Jacobs’ activities during the 75th Anniversary Commemoration


I was honored to participate in multiple online events and news coverage of the 75th anniversary of the nuclear attack on Hiroshima this August. As we all know, the pandemic dramatically altered traditional commemorations, events, and participation by local, national and international communities in anniversary events here in Hiroshima, in Nagasaki, and elsewhere. Thus, commemoration events became online events in 2020.

Along with Director Oshiba, I joined an online webinar hosted by the Zero Project, along with musician and artist DJ Spooky, and filmmaker Cannon Hersey on August 8th (7th in the USA). There was a round table discussion between the four of us, and then breakout rooms where those attending the webinaenr could join in dialogue with speakers. All of this was followed by a partial performance of DJ Spooky’s Peace Symphony.

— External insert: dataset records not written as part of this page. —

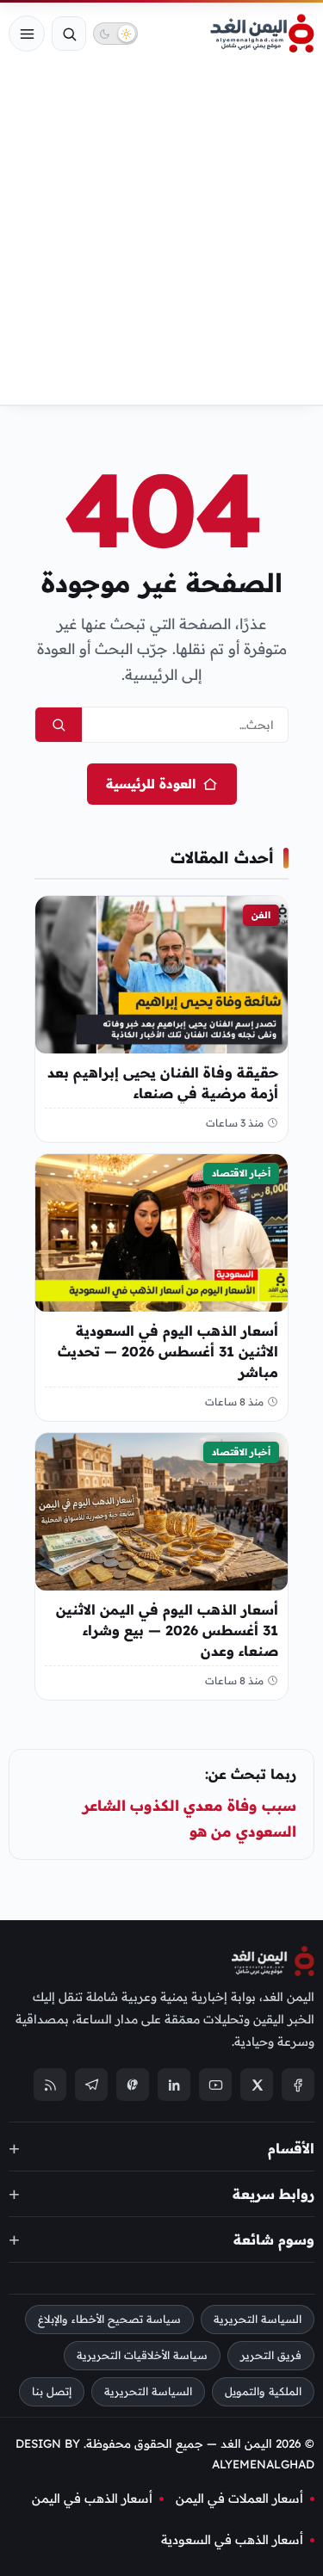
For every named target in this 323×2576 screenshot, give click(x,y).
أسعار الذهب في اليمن (92, 2499)
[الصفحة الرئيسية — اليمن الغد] (262, 33)
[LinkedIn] (174, 2085)
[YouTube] (215, 2085)
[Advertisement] (161, 234)
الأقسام (291, 2148)
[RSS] (50, 2085)
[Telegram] (91, 2085)
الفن (261, 915)
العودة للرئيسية (151, 783)
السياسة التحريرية (257, 2319)
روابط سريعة (273, 2193)
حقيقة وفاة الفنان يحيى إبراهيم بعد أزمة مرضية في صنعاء (162, 1083)
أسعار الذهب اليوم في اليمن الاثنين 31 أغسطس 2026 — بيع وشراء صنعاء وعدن (167, 1630)
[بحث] (69, 33)
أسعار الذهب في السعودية (232, 2540)
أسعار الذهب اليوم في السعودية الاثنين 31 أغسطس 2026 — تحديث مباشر (168, 1351)
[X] (256, 2085)
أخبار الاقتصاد (241, 1173)
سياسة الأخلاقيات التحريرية (142, 2356)
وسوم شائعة (273, 2239)
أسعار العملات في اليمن (239, 2499)
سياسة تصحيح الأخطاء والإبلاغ (109, 2319)
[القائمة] (27, 33)
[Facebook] (298, 2085)
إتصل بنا (51, 2391)
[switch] (115, 33)
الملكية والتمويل (263, 2391)
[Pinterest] (132, 2085)
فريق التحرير (270, 2356)
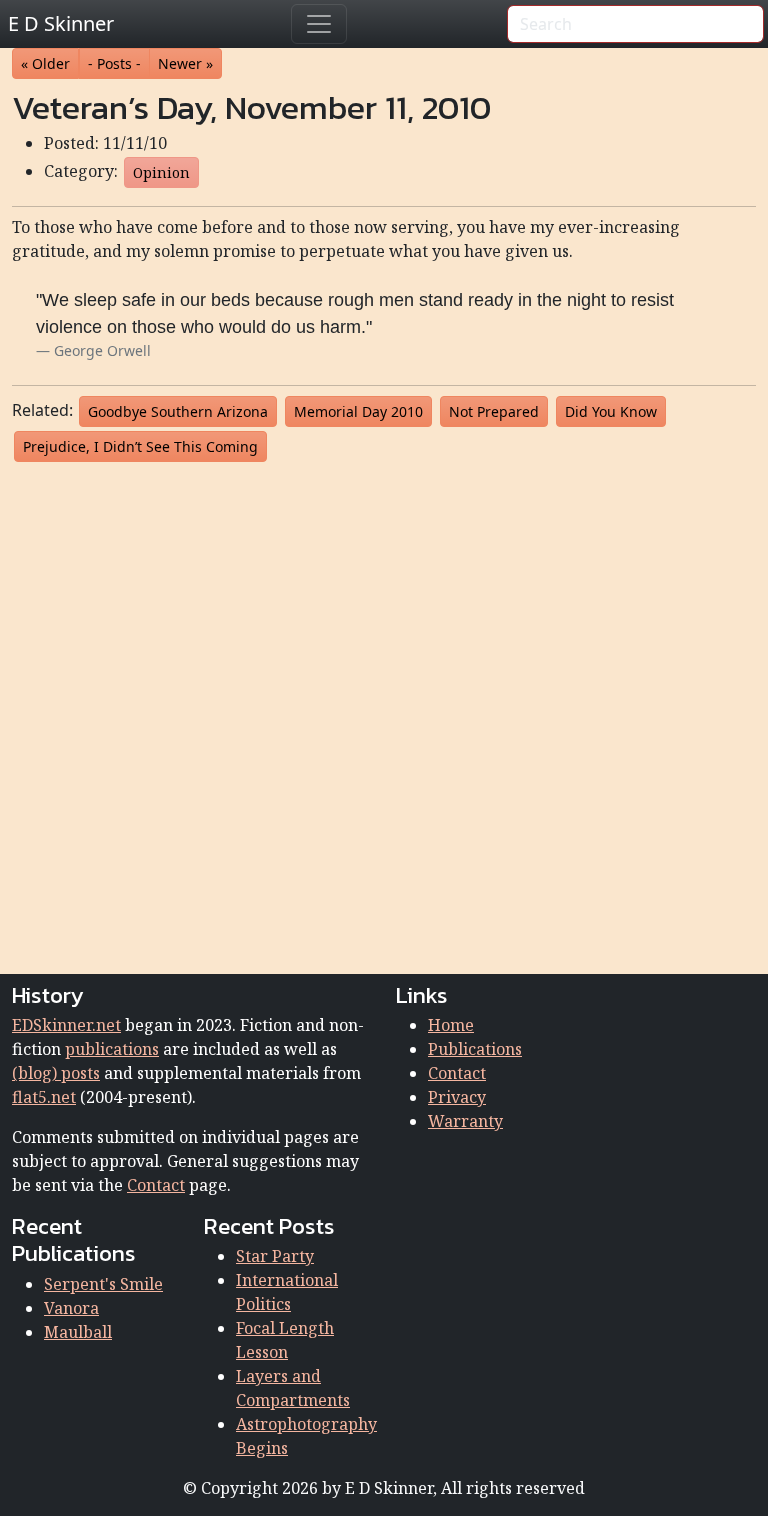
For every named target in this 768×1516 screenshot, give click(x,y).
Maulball (78, 1332)
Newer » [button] (185, 63)
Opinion (161, 172)
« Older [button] (45, 63)
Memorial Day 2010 (358, 411)
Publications (475, 1049)
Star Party (275, 1256)
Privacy (457, 1097)
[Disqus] (384, 714)
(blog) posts (56, 1073)
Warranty (465, 1121)
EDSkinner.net (66, 1025)
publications (112, 1049)
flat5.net (44, 1097)
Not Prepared (494, 411)
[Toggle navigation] (319, 24)
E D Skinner (61, 23)
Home (451, 1025)
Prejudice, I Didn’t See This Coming (140, 446)
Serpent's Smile (103, 1284)
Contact (156, 1185)
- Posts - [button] (114, 63)
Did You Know (611, 411)
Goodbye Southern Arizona (178, 411)
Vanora (71, 1308)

Here is a screengrab of the roundtable discussion:

Also, on August 8th I joined eminent scholars Dr. Norma Field (University of Chicago) and Dr. Yuki Miyamoto (DePaul University) in an online webinar, “Managing Nuclear Memory: The Journey from Hiroshima to Fukushima,” hosted by the Institute of Asian Studies of Temple University Japan. The webinar was joined by more than 100 audience members, and can be seen here: https://youtu.be/8nSXmSUsBEc

On August 6th itself I was interviewed on multiple English language news programs, including the BBC World Service, Al Jazeera English, Euronews and BBC 1, as well as several international newspapers. These interviews can be seen here: https://bit.ly/2EOnKFl

As a native English speaker working on nuclear weapon issues at the HPI, I am often interviewed by Western media organizations about the history of the attacks on Hiroshima and Nagasaki around August 6th. It was interesting for me in that this year that besides questions about the history of the attack here, and the impacts on the hibakusha, the interviewers asked many questions about nuclear weapons during the Cold War, both as threats to peace, and also the legacy of nuclear weapon testing on downwind communities.

As we all do, I hope that next year will bring a return of some measure of normalcy and we will be able to commemorate August 6th in the Peace Park with the full participation of the community. This year was a strange glimpse into a world in which we all were both sitting at home, and also connected across the globe.